When I homeschooled, I did a survey of all books, TV shows, software and even games that my kids had access to and rated which ones I felt were educational and what subject I felt they counted for. If they were doing any of those things for any reason, I wrote it down and counted it as educational.

If you find yourself homeschooling your kids, you don't have to spend all day trying to teach them. Set up a spread sheet with the days of the week listed and the subjects you are teaching (math, grammar, history, etc) and fill in what the kid did that day that would count for that subject.

I was flexible with my kids and if they spent four hours straight one day doing stuff that I felt counted as history, I wrote down one hour per day for four days of that week.

I found an online listing for grade level competencies for my state and went through them every six months. Once my kids were good enough in an area (exceeded grade level requirements), they got to do enrichment for that subject instead of assigned work.

Homeschooling does not have to be a nightmare. Especially these days, there is lots of wonderful material readily available, much of which is highly engaging so the kids are actually interested.

Nasa is, of course, almost always an excellent resource.
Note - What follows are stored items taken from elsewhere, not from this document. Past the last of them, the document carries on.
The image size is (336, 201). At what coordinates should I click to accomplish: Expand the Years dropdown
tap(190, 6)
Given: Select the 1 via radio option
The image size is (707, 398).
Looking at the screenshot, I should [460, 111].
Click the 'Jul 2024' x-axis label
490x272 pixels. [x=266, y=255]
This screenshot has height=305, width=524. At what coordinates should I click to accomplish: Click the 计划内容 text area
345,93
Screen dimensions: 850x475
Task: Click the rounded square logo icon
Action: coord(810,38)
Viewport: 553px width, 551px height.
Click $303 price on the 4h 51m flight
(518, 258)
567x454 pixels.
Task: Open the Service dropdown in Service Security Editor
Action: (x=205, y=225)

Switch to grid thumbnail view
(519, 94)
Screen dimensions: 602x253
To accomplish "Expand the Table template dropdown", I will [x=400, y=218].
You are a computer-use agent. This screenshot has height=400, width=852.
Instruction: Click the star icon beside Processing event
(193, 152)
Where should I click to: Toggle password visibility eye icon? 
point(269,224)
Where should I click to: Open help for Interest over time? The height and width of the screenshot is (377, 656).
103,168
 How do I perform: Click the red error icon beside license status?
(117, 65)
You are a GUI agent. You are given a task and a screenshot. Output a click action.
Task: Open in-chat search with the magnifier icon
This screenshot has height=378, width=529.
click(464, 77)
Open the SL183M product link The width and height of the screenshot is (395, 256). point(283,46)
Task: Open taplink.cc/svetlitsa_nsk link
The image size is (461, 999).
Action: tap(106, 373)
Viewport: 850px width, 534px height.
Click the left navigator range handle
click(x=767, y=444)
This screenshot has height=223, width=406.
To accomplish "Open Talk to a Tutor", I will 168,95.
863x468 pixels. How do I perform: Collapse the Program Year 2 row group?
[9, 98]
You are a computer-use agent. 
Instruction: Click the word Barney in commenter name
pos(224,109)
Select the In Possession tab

I've been having my HS-aged daughter watching the Mark Rober "science class" videos (M/W/F at 1pm Pacific), and then using Google Classroom to ask her questions. She's the one that suggested using Classroom.

https://www.youtube.com/watch?v=pPn-Bay_ANU&t=165s


Yes! We highlighted these in yesterday's Orbital Index (http://orbitalindex.com/archive/2020-03-31-Issue-58/).

See also NASA's free history e-book collection: https://history.nasa.gov/books_sort_SP.html

NASA at Home also highlights citizen science opportunities, such as learning to process raw JunoCam images of Jupiter. Here's an interview with Kevin Gill about this: https://edition.cnn.com/2020/02/21/world/modern-explorers-ju...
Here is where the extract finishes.